Attorney George Parnham said he has met with psychiatrists treating the 36-year-old Yates at the Harris County Jail, where she is on a 24-hour suicide watch. She has been charged with one count of capital murder and could receive the death sentence if convicted.

Parnham said he expects Yates to plead not guilty because of insanity.

"My observation is that she is still in a very deep psychosis," he told CBS' The Early Show. "We are having her treated and examined by very professional mental health experts who care deeply for their patients."

He said the medication she is on likely will kick in "and there will be some ability to have a rational conversation with her," Parnham told ABC's Good Morning America. "That moment in time has not yet arrived."

Yates has been charged with one count of capital murder in the deaths of her sons Noah, 7, and John, 5. The other children found dead in the family home were Paul, 3; Luke, 2; and 6-month-old Mary. Authorities said other charges might follow.

Parnham said he is gathering background on Yates' mental health history before making a final decision on her defense.

"I've accumulated evidence in the last 24 hours that strongly suggests that the mental status of my client will be the issue, which means entering a not-guilty plea by reason of insanity," the lawyer told the Houston Chronicle.

He would not say what evidence indicated Yates was insane when she killed the children. However, the lawyer said he does not think the case warrants the death penalty and he hopes prosecutors decide against seeking it.

Yates' husband, Russell, has said that his wife's postpartum depression, coupled with her father's recent death, drove her to harm their children.

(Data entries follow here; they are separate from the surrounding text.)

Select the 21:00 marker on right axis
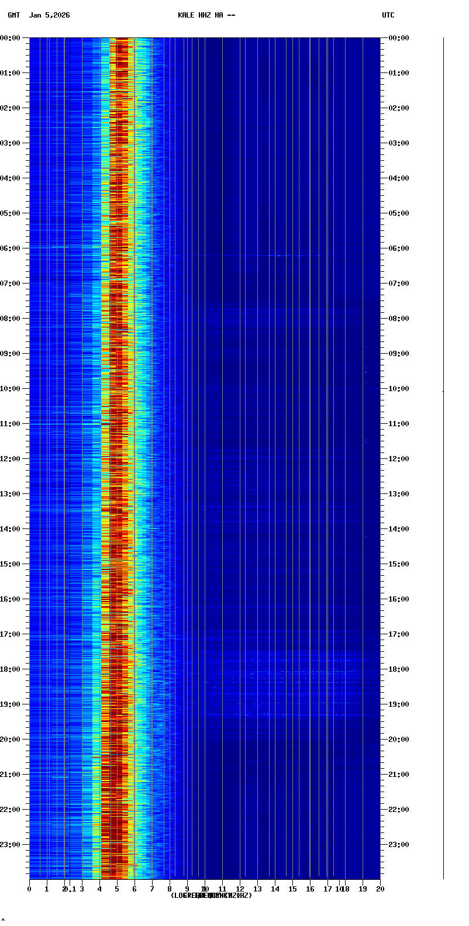The height and width of the screenshot is (926, 469). point(399,775)
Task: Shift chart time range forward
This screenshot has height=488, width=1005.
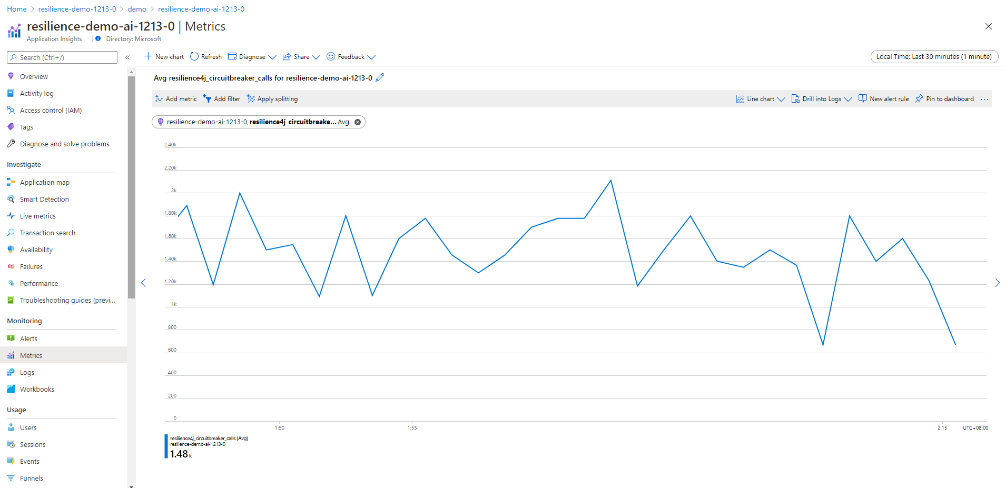Action: (x=997, y=283)
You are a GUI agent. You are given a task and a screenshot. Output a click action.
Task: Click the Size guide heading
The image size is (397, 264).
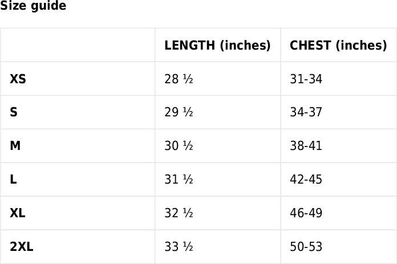tap(33, 6)
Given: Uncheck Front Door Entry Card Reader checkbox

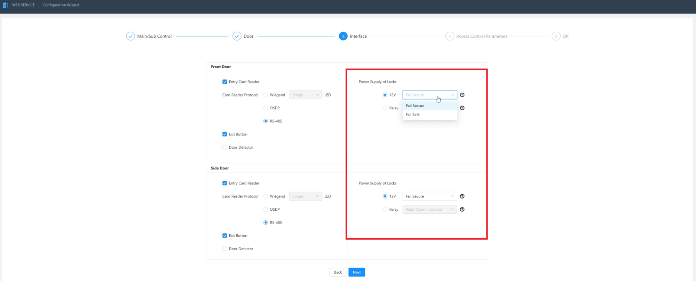Looking at the screenshot, I should coord(225,82).
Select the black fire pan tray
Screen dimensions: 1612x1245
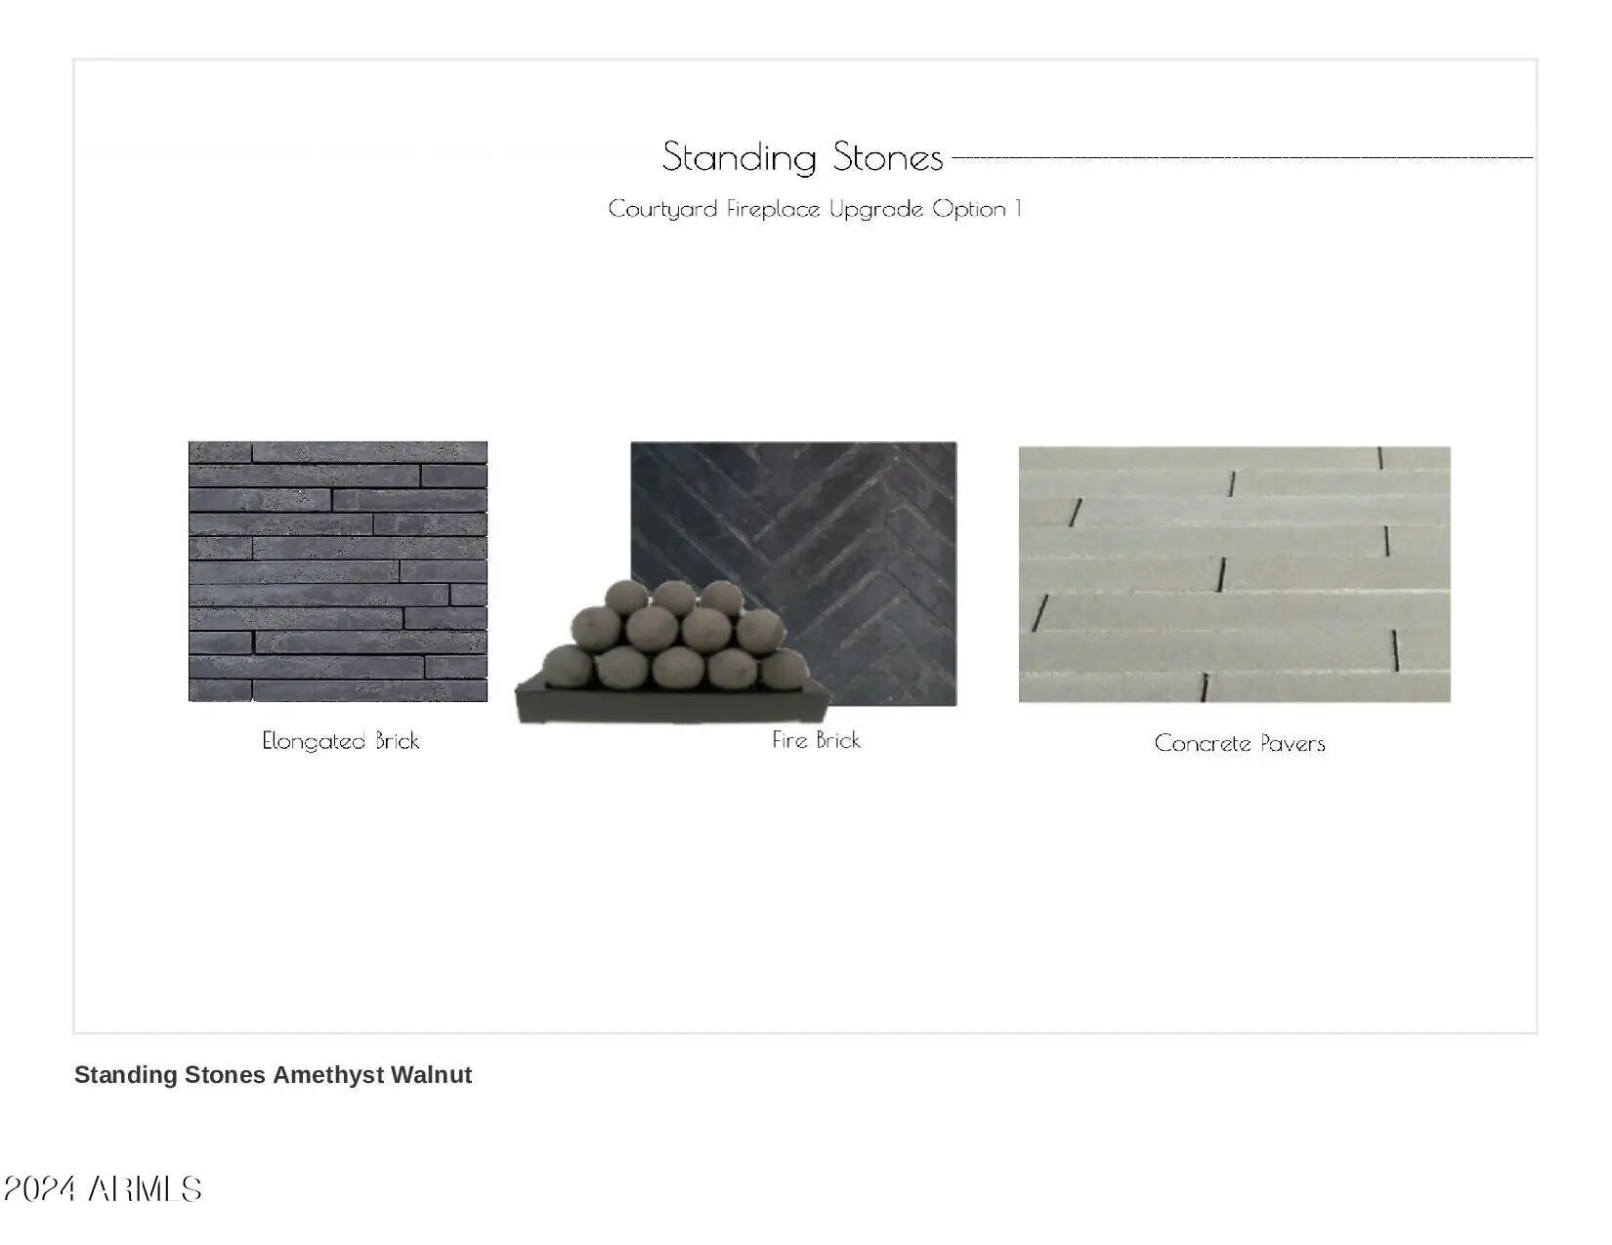[x=672, y=705]
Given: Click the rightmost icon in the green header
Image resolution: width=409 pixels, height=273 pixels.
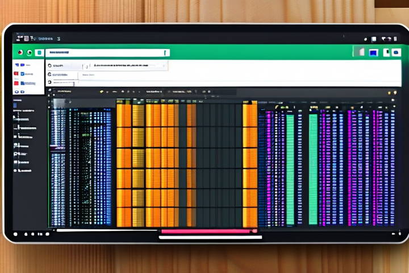Looking at the screenshot, I should point(397,52).
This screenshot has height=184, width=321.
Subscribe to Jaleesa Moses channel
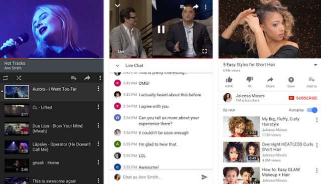[x=303, y=98]
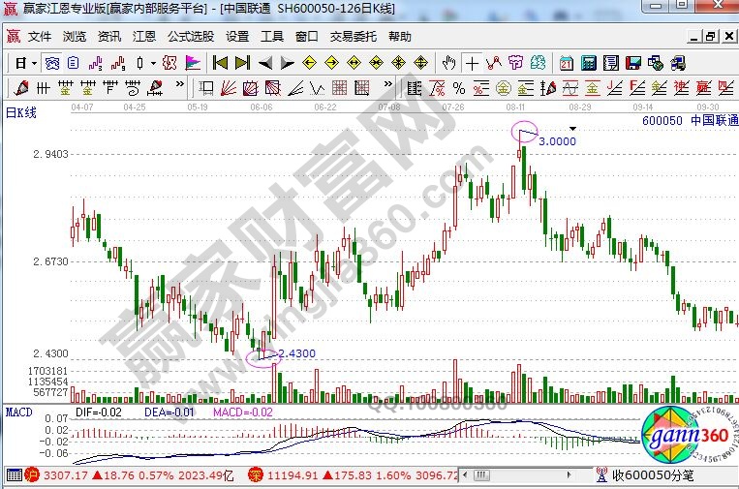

George Dix, a law professor at the University of Texas, said insanity defenses are rarely used and rarely succeed when they are. To be found innocent by reason of insanity, Yates would have to show that she was so mentally impaired that she couldn't see circumstances for what they were.

For example, if she "believed her children to be devils, she's entitled to acquittal," Dix told The Dallas Morning News in Sunday's editions.

Michelle Oberman, a law professor at DePaul University in Chicago and author of the upcoming book Mothers Who Kill Their Children, said postpartum depression has been a defense element since the mid-1980s.

"The best chance she has, if she's got any good chance, lies in hoping the jury understands the circumstances under which she was operating and to understand the reality of postpartum depression," Oberman said.

About 10 percent to 20 percent of mothers face some level of postpartum depression. Most cases are mild, and can be treated with counseling and medicine. On rare occasions, post-partum depression has been known to cause psychosis or delusions.

The Associated Press contributed to this report.